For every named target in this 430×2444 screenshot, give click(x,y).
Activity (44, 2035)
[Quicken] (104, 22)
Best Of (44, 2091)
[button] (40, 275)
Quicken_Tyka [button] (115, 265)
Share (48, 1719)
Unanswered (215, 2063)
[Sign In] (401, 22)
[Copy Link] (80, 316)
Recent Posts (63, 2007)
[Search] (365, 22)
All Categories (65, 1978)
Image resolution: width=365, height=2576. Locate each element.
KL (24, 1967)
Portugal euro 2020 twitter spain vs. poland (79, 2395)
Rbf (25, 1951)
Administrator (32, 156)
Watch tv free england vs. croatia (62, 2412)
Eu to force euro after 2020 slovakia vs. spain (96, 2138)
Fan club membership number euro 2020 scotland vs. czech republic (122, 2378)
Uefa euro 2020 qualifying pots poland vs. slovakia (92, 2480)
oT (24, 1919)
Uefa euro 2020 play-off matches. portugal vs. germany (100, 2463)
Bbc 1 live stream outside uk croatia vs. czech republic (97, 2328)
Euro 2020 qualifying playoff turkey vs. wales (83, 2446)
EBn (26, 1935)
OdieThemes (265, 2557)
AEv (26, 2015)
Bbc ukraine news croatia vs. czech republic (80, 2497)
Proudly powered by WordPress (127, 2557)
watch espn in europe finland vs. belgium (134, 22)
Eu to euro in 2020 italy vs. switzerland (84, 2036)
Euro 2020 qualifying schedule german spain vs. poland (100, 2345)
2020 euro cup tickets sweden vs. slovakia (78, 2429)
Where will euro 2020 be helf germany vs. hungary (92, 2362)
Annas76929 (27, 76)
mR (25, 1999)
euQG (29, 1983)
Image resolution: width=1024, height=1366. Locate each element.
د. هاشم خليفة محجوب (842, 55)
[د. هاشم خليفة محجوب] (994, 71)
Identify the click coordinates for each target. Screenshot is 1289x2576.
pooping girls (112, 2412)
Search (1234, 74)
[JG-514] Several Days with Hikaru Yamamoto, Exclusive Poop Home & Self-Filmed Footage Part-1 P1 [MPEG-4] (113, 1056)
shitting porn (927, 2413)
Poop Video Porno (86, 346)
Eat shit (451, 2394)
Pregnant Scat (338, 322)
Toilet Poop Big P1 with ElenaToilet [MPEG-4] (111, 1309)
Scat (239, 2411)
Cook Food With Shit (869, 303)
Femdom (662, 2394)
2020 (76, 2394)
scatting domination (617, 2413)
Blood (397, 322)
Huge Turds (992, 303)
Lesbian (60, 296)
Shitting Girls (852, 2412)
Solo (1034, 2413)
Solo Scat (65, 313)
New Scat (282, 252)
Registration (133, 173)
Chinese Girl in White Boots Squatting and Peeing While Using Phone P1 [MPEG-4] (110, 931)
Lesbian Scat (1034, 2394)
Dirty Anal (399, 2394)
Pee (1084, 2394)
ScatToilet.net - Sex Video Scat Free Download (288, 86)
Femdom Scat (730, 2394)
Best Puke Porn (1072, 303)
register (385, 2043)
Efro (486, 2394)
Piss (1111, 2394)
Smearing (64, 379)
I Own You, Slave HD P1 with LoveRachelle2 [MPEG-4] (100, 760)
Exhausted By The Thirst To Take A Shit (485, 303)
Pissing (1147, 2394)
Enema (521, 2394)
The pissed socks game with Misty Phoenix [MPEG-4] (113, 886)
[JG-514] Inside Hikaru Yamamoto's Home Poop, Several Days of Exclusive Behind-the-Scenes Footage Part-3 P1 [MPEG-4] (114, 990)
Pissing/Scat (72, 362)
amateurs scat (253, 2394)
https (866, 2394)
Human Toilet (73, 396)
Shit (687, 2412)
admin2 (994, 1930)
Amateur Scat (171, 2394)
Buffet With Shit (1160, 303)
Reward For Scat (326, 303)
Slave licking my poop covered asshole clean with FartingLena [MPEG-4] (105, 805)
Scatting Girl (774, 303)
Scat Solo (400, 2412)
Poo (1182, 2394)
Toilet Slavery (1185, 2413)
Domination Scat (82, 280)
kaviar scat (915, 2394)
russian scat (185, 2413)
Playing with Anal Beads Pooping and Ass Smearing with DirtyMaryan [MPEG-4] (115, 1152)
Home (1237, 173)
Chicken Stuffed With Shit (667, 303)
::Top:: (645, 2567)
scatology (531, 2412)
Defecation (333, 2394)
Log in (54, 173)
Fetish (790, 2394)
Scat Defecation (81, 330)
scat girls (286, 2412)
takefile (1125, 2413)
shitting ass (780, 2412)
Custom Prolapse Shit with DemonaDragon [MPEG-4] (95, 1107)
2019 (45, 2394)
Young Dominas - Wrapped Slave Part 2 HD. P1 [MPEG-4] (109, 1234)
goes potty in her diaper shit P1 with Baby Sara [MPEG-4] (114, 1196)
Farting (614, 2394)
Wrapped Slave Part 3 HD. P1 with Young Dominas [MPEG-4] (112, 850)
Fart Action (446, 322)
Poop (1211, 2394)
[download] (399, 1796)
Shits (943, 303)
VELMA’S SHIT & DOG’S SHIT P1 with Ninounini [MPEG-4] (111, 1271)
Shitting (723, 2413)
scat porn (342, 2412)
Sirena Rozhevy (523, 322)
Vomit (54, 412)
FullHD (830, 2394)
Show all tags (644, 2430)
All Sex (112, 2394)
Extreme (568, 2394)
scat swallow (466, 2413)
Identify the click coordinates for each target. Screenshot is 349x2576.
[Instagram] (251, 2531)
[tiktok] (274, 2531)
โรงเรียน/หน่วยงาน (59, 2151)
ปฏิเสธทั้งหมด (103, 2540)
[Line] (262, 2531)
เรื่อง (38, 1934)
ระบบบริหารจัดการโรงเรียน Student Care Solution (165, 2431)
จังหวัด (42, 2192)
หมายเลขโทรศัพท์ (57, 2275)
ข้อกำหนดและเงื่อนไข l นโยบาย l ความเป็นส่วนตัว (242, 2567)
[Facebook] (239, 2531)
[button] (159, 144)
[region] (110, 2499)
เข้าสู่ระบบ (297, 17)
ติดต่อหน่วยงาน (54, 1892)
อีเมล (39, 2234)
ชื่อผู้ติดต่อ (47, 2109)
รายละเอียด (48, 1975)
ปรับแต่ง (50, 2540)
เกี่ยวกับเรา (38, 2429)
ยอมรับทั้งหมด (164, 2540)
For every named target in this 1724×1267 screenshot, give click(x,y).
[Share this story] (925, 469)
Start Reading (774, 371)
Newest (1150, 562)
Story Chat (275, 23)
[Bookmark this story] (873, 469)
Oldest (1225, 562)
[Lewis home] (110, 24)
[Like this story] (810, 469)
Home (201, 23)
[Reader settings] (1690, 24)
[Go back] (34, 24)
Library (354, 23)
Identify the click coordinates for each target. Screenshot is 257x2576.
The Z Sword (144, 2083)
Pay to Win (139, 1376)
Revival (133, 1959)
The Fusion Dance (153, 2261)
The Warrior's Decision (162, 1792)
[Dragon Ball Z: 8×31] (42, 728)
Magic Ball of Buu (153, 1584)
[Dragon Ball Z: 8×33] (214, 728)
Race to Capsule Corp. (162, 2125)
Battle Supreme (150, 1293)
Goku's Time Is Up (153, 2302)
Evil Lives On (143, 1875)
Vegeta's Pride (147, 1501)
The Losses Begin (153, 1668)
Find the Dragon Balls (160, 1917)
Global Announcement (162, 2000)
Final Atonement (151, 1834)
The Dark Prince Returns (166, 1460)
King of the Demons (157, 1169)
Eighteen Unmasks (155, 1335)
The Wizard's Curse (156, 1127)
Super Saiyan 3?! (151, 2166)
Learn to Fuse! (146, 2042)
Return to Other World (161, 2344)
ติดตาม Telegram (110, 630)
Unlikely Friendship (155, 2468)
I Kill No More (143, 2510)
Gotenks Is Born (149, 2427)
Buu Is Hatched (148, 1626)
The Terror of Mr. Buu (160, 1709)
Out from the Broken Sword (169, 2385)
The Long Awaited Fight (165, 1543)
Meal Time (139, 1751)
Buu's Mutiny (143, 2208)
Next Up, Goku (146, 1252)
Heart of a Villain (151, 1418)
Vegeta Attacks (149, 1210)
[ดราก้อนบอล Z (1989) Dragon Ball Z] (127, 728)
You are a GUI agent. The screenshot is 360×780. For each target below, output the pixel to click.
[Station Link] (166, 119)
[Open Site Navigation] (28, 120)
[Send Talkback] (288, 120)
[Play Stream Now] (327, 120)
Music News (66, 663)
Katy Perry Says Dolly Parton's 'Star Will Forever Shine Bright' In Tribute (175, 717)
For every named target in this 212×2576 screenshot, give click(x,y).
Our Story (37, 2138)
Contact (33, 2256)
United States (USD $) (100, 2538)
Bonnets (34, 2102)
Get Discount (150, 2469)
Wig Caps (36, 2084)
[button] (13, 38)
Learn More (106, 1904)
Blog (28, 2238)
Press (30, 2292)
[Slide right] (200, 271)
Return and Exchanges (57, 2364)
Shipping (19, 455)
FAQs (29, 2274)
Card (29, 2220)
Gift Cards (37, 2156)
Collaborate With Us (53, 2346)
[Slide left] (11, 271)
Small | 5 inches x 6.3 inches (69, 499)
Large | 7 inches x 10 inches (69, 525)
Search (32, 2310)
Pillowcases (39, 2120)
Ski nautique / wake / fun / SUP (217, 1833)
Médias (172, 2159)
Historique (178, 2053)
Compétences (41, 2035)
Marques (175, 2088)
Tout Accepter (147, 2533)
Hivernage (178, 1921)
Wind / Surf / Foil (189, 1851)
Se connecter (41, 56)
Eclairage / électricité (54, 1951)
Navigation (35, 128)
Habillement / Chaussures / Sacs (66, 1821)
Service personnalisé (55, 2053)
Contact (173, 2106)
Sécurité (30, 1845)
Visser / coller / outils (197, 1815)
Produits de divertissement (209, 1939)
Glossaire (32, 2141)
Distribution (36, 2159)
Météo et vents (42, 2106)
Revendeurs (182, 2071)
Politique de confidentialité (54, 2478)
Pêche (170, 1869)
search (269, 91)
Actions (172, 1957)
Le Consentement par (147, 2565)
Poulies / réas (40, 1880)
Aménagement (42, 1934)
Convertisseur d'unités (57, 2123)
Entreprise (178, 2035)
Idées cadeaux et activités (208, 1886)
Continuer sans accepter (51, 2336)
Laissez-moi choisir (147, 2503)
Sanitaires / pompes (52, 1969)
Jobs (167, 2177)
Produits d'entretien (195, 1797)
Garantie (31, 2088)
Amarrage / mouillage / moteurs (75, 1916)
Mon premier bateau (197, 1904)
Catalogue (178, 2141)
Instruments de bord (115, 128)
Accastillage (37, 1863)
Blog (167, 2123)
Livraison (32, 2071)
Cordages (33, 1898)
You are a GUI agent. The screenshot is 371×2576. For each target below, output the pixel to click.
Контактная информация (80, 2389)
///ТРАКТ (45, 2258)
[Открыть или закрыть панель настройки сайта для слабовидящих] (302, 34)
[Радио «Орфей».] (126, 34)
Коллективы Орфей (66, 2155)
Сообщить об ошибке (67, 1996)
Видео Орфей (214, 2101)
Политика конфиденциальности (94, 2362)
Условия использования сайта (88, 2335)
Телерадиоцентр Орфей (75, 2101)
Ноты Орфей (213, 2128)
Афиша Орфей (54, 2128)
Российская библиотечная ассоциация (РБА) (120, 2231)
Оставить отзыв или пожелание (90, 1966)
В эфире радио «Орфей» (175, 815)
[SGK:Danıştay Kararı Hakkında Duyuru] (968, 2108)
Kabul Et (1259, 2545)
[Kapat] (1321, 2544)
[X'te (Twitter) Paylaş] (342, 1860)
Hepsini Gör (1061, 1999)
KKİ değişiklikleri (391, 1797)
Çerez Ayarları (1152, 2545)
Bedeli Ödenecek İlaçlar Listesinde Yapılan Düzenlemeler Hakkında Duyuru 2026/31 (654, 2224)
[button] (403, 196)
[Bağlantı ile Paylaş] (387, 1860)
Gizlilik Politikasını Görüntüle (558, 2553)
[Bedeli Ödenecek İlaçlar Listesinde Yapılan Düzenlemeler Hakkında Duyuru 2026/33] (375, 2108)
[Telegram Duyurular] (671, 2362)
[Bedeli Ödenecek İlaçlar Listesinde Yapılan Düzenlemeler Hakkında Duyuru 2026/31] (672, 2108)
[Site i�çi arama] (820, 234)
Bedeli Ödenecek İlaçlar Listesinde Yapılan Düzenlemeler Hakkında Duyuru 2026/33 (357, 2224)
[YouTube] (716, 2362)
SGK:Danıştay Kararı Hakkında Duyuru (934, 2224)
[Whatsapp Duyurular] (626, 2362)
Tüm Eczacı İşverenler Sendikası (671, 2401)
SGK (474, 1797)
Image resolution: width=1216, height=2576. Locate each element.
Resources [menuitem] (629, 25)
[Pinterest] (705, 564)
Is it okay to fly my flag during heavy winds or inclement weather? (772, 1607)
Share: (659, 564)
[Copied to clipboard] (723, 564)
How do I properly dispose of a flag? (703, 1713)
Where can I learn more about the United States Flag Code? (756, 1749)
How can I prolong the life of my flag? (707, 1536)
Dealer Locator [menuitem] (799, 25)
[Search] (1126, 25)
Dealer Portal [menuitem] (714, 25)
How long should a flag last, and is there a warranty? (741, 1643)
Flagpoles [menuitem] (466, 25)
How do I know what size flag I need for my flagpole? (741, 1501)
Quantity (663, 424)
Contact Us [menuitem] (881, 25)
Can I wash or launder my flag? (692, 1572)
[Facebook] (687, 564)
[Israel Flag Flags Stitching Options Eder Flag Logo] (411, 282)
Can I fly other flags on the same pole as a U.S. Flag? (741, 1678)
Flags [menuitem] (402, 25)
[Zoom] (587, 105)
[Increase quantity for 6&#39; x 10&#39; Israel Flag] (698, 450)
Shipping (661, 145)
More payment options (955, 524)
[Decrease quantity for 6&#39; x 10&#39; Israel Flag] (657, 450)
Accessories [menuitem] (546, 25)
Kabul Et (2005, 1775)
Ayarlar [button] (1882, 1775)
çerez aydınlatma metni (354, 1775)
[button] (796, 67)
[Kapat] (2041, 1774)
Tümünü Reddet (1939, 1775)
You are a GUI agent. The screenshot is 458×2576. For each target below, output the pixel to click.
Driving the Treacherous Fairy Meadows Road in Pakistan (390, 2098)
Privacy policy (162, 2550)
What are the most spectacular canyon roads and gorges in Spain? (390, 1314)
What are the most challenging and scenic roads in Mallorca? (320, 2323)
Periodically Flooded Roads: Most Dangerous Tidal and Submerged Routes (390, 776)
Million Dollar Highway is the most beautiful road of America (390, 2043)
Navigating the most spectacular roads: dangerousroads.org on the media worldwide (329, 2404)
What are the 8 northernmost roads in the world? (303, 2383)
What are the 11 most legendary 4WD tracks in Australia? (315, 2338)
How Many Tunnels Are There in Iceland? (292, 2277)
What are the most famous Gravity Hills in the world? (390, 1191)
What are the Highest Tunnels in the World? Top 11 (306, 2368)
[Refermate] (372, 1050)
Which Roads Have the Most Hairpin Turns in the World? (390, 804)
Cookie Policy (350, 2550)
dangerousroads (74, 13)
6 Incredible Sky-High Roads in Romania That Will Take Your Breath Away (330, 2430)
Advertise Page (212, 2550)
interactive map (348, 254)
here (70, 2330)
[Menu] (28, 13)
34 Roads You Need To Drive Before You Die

EXERCISE BRIEF >> Copy out each line of the data above, exactly, if it lies between the line holding "Cook Food With Shit (869, 303)" and the line holding "amateurs scat (253, 2394)", inclusive; copy no other line.

SOLVED PROBLEM >>
Cook Food With Shit (869, 303)
Femdom (662, 2394)
2020 (76, 2394)
scatting domination (617, 2413)
Blood (397, 322)
Huge Turds (992, 303)
Lesbian (60, 296)
Shitting Girls (852, 2412)
Solo (1034, 2413)
Solo Scat (65, 313)
New Scat (282, 252)
Registration (133, 173)
Chinese Girl in White Boots Squatting and Peeing While Using Phone P1 [MPEG-4] (110, 931)
Lesbian Scat (1034, 2394)
Dirty Anal (399, 2394)
Pee (1084, 2394)
ScatToilet.net - Sex Video Scat Free Download (288, 86)
Femdom Scat (730, 2394)
Best Puke Porn (1072, 303)
register (385, 2043)
Efro (486, 2394)
Piss (1111, 2394)
Smearing (64, 379)
I Own You, Slave HD P1 with LoveRachelle2 [MPEG-4] (100, 760)
Exhausted By The Thirst To Take A Shit (485, 303)
Pissing (1147, 2394)
Enema (521, 2394)
The pissed socks game with Misty Phoenix [MPEG-4] (113, 886)
[JG-514] Inside Hikaru Yamamoto's Home Poop, Several Days of Exclusive Behind-the-Scenes Footage Part-3 P1 [MPEG-4] (114, 990)
Pissing/Scat (72, 362)
amateurs scat (253, 2394)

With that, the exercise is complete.